Título: Frutos amargos
Autor: Tereza Cruvinel
Fonte: O Globo, 24/09/2006, O GLOBO, p. 2

Dos efeitos eleitorais da tramóia do dossiê antitucano saberemos com certeza só no domingo próximo. Nem os analistas nem os institutos de pesquisa arriscam previsões sobre a relação tempo-propagação-dano de um episódio como este, grave porém turvado pelas fumaças de campanha. Mas ainda que ele risque apenas a superfície eleitoral, não afetando a reeleição de Lula, são óbvios seus efeitos políticos sobre um eventual segundo mandato.
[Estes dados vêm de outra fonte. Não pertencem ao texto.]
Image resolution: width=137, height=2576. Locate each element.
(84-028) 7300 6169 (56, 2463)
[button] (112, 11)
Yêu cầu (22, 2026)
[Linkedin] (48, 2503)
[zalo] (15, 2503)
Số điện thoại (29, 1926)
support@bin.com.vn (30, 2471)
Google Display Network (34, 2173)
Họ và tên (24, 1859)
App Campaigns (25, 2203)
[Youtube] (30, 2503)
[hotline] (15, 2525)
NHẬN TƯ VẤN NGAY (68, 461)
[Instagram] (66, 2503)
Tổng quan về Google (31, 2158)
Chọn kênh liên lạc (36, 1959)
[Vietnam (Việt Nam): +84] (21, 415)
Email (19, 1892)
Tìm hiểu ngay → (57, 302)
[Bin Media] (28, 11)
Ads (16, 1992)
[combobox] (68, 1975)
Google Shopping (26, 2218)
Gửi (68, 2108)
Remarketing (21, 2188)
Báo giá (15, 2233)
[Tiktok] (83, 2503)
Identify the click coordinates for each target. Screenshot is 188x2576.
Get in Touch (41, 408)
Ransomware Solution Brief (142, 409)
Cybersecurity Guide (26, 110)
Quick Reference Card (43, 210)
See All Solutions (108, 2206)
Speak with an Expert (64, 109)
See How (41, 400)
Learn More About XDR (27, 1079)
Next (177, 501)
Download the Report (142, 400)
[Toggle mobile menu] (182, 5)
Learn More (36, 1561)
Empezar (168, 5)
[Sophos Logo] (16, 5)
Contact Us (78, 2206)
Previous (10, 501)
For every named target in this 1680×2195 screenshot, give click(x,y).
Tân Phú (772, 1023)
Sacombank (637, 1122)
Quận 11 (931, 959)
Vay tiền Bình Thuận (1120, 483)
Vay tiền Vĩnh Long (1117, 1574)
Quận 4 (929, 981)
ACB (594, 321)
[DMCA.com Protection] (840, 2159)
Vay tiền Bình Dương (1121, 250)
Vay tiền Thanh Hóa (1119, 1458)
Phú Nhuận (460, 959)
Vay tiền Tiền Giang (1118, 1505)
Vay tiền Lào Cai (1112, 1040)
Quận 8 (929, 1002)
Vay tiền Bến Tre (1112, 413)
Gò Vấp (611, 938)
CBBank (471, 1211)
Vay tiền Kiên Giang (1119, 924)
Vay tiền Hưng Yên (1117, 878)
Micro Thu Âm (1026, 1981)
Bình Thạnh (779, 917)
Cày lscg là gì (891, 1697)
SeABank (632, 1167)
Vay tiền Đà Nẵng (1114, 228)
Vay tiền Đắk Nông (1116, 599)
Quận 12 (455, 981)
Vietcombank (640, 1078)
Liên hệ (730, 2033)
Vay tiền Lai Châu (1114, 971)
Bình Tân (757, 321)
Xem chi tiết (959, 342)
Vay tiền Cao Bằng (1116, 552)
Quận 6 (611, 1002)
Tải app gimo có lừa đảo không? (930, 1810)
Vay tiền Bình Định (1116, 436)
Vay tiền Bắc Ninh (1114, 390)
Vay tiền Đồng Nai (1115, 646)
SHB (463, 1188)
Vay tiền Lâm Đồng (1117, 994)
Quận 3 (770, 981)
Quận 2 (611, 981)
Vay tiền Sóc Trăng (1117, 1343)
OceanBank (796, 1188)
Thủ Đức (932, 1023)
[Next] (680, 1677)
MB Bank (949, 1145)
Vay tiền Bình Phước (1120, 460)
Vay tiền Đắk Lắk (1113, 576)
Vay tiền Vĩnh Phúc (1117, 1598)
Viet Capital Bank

Hoje, pelo menos, ele parece prometido mais à instabilidade e à radicalização do que ao entendimento e à distensão em que antes pensava Lula. Como poderá ele chamar todos os partidos a um entendimento sobre as questões essenciais, um propósito já anunciado, depois da tentativa de melar a vitória tucana em São Paulo e barrar a marcha de José Serra para 2010? Dando certo, e havendo dossiê, era este o objetivo.

Como irá o ministro Tarso Genro dar curso à sua proposta de concertação, começando pelas reformas tributária e política, com o PFL e o PSDB defendendo a impugnação ¿a posteriori¿ da candidatura de Lula ou pregando seu impeachment? Na crise do valerioduto, antes do recuo da oposição, Lula havia dito aos seus: ¿Vamos enfrentá-los na rua¿. O roteiro da distensão de Tarso ficará na gaveta, à espera de melhores condições políticas.

Ainda se acredita, no governo, que com Lula reeleito, Aécio Neves e José Serra, que serão os grandes cardeais tucanos, vão preferir a trégua a guerrear com o poder central, dedicando-se a produzir bons governos de olhos postos em 2010. A área política do governo ainda acha que pode refazer as pontes. Mesmo assim, o bunker da oposição continuará forte no Senado, sob o comando de ACM, Jereissati, Arthur Virgílio e companhia.

As investigações sobre o dossiê já começaram a produzir filhotes, como a relação de alguns dos envolvidos com ONGs que receberam recursos federais. Para investigar o onguismo petista, suspeitando que ele esconda um dreno de recursos públicos para o partido, o senador Heráclito Fortes (PFL-PI) já está coletando assinaturas para instalar uma CPI. A farra das ONGs é velha, clama por uma faxina há tempos mas esta CPI já nascerá com roteiro pronto.

Um talento político extraordinário será exigido de Lula e dos seus para obter a transfiguração do PMDB em um verdadeiro partido e com ele formar uma coalizão disciplinada e ordeira para sustentar governo. Mas para isso, o partido cobrará um latifúndio do governo.

As possibilidades negativas são grandes mas com algum otimismo pode-se pensar que nenhum dos dois lados, ao contrário do que possa parecer, esteja querendo nos levar para a Venezuela, para o confronto destrutivo e permanente. Que os ganhadores resolvam todos governar nos primeiros três anos, marcando outro duelo para 2010.

Nesta semana eleitoral decisiva, Lula pode perder quase todo o tempo de seus programas eleitorais. A oposição deve ganhar algumas ações punitivas que já estão no TSE.